Изменить стиль страницы

Аккурат под отделом иллюстраций располагался кабинет главного редактора. В момент подписания номера потолок в кабинете набух, затем прямо на редакторский стол посыпались крупные капли. И вскоре настоящий ливень забарабанил по свежим оттискам завтрашней газеты. Редактор с криком: «Комса! Алкаши проклятые!» — выбежал в коридор. Очень своевременно. Потому что в этот момент с потолка сорвалась тяжелая старинная бронзовая люстра, похоронив под собой и начальственный стол, и телевизор, и тумбочку с телефонами.

Собрав малочисленные остатки своей гвардии (ночь на дворе), редактор, вооружившись зонтиком-тростью, повел её на штурм ненавистной газеты. В «Комсомолке» темно, ни одной живой души. Разбуженная напуганная Валька, матерясь вполголоса, долго не могла найти ключи. Наконец, ворвались в отдел иллюстраций. Майн Рид сказал бы: «Величественная Ниагара открылась взору утомленных путников…»

Когда включили свет, все прояснилось. Паша перед уходом забыл выключить воду в промывочной. (Это ещё полбеды — фотографы часто оставляли на ночь небольшую струйку, если днем не успевали прополоскать свою продукцию. И никогда потопов не было.) Дрожащей рукой редактор «Соцдуськи» выудил со дна давешний маринованный опенок, который по диаметру точно совпал с углублением в раковине, плотно прижался к нему и устроил запруду…

Неустойка, которую выставила «Индустрия», равнялась примерно трем годовым окладам Паши. На этот раз жена не вынесла и подала на развод. А привыкшая ко всему сердобольная «Комсомолка», вдоволь посмеявшись, решила выкупить долг своего непутевого блудного сына…

* * *

Зачем я все это рассказываю?

Мелочи играют в нашей жизни подчас решающую роль. Кремль — не исключение. Вот уже несколько дней находясь душой на ностальгическом Апеннинском полуострове (как фотограф Паша — в семейном кругу), Старый Иезуит то ли забыл, то ли проигнорировал задание Костикова. Сейчас уж не дознаешься. Просто упустил одну мелочь — выдвинуть из факса поддончик, куда ложатся прибывшие сообщения. Если не выдвигать — они, как опавшие листья, устремляются на пол, под стол. Поди потом сыщи!
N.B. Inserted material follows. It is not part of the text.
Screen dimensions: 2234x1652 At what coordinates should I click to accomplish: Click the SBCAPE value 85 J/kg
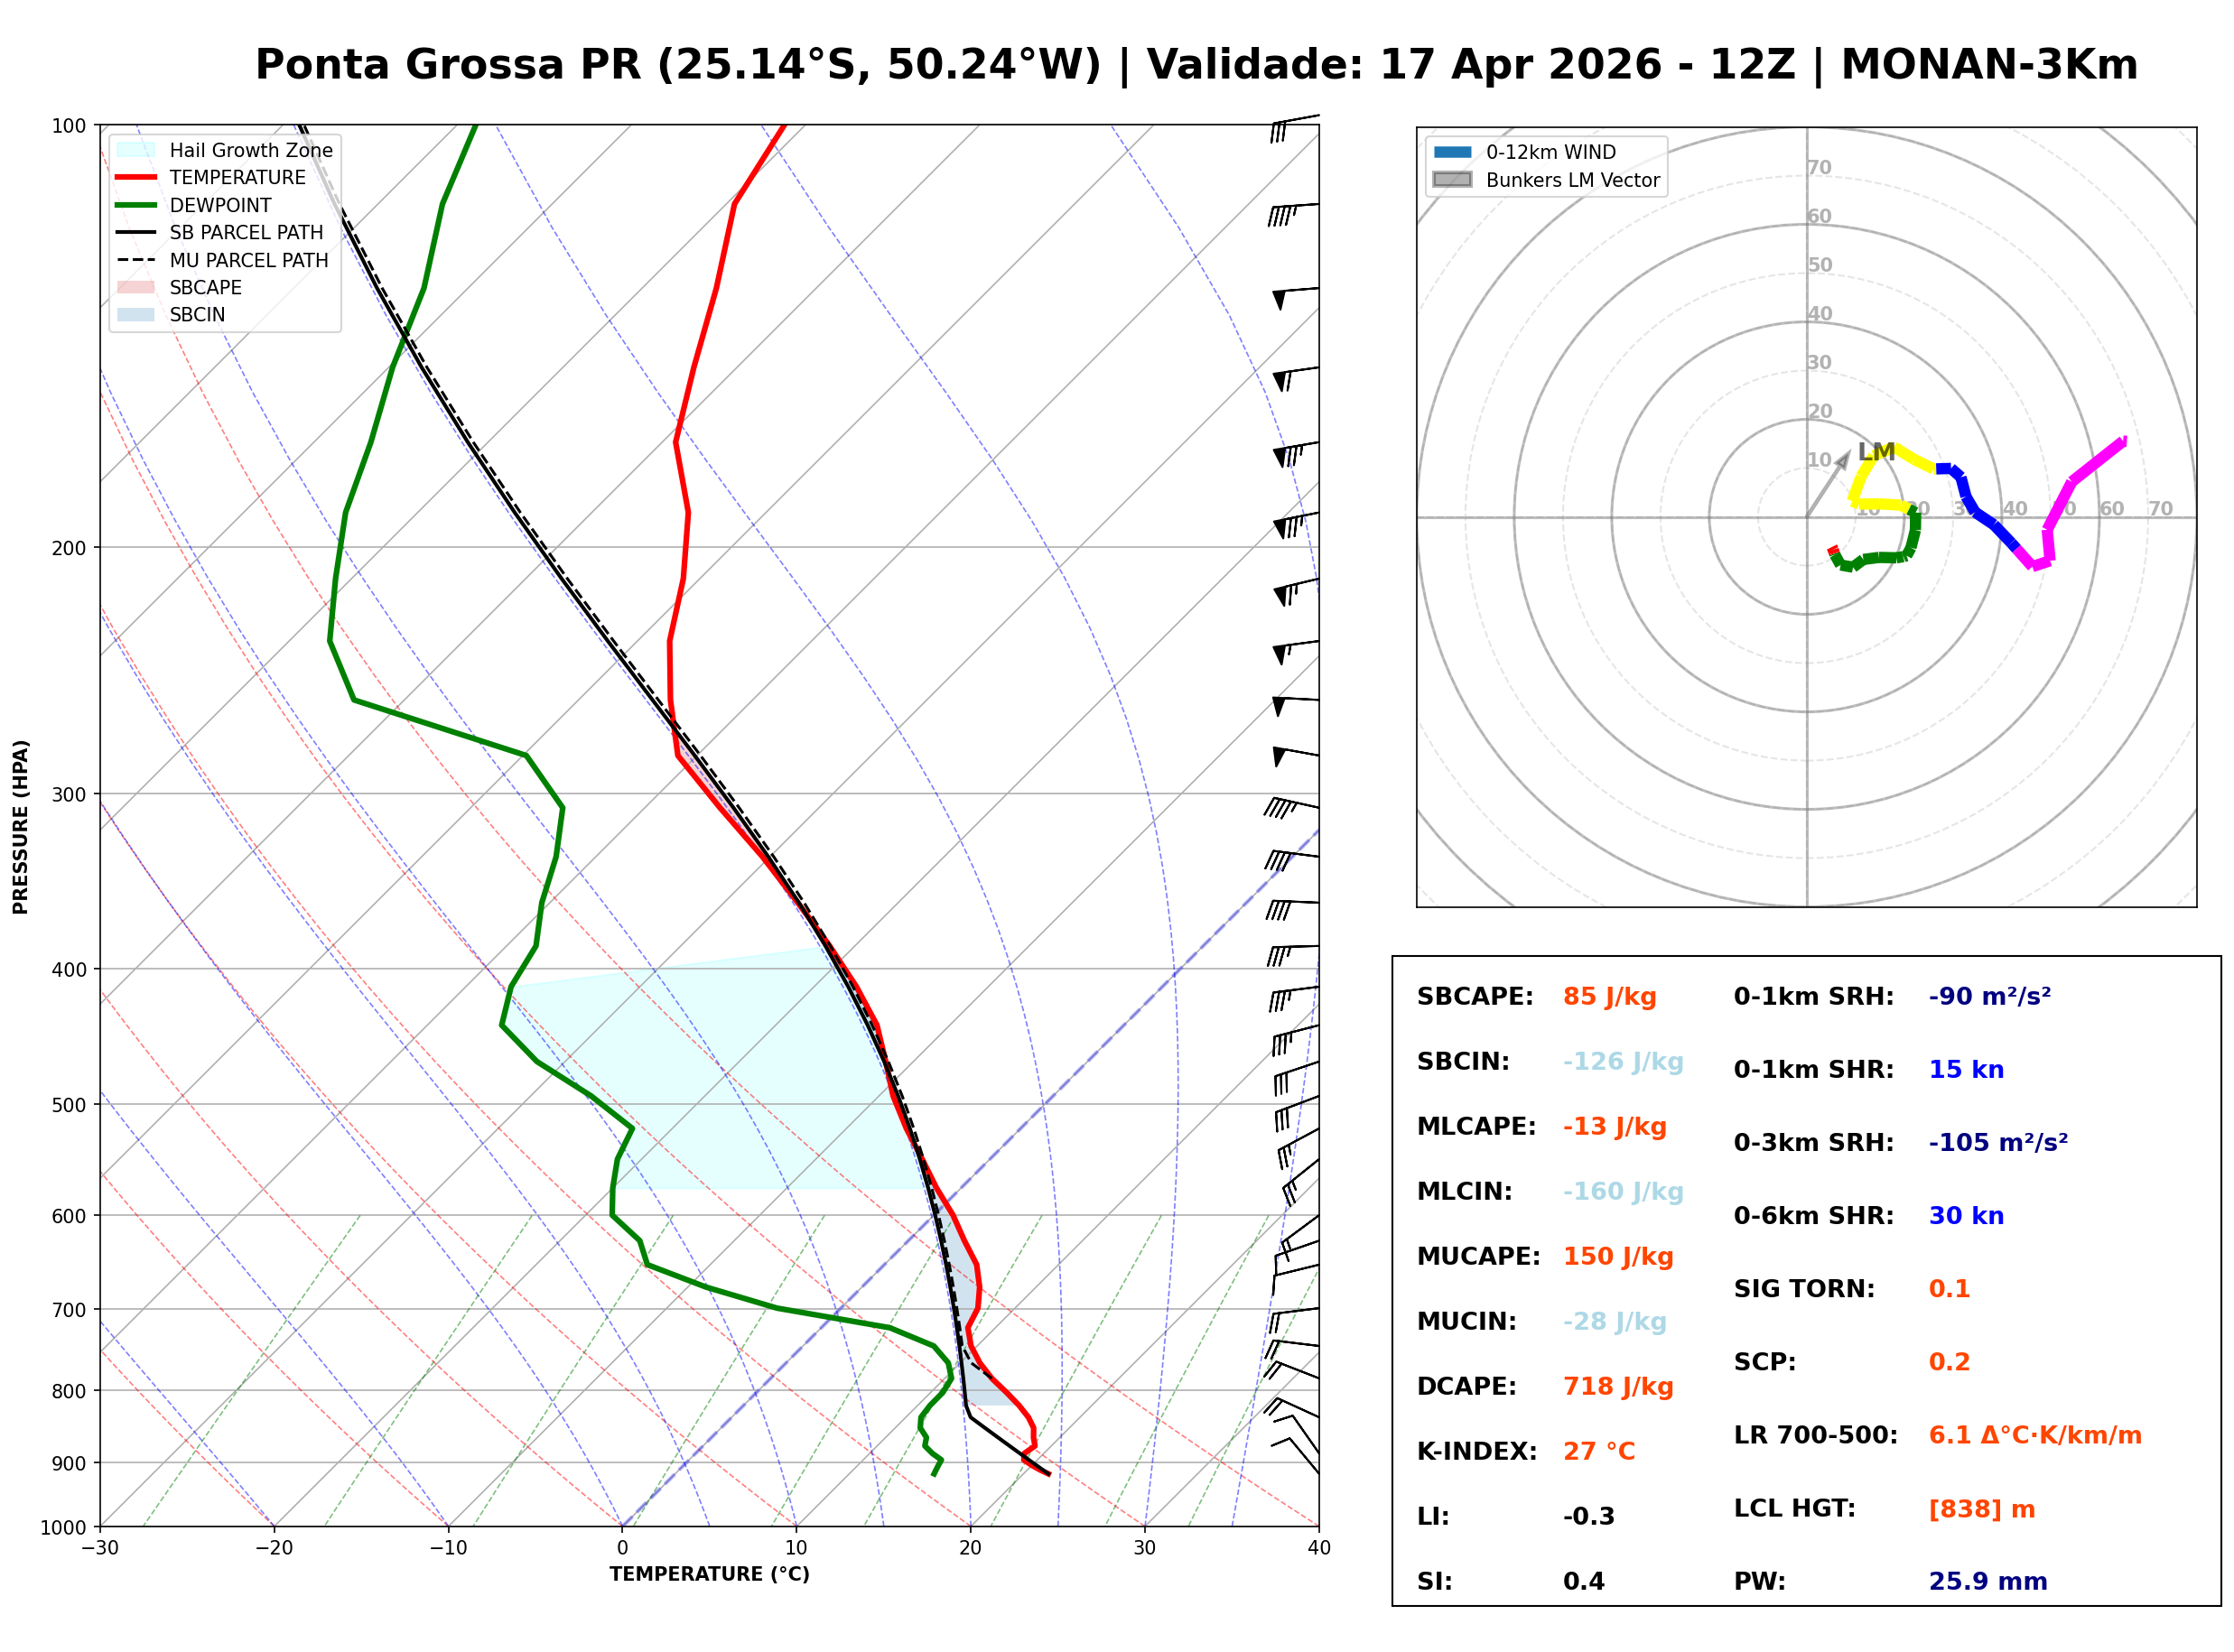(1610, 997)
Костиков не любил два раза повторять задание. Пришел за час до начала мероприятия, попил чайку с лимоном, поправил карденовский галстук. И вот, поскрипывая лаковыми штиблетами, он уже шагает по коридору в сторону президентской половины, уверенный, что все в его хозяйстве ладно — телеги подмазаны, скотина накормлена, зимой с мясом будем — и нос в табаке…

Пресса, по установленному в Кремле распорядку, должна являться за полчаса до начала мероприятия. Но она не пришла ни за полчаса, ни за десять минут, ни к началу. Уже походкой Винни-Пуха пронес себя в президентский кабинет Гайдар, расселись вокруг стола другие видные демократы. Но журналисты не обнаружились и после того, как Ельцин прочел вступление. Отложив бумаги, президент недовольно засопел, поманил пальцем Костикова.

— Вячеслав Васильевич! Где пресса? Я же просил. Объяснитесь позже…

Как ледяной водой окатил.

Вернувшись в кабинет, Костиков, еле сдерживаясь, потребовал к себе Старого Иезуита. Поняв, в какую ситуацию попал, тот развел руками и, как подобает инквизитору, не долго думая обвинил во всем нас, недоделанных консультантов, бездельников — не озаботились, понимаешь, ответственным поручением, не напомнили, сидели сложа руки. Но руководитель пресс-службы как раз очень не любил, когда ему что-то напоминали. «Я никогда ничего не забываю, — любил повторять он нам. — Любой из вас моей памяти позавидует…»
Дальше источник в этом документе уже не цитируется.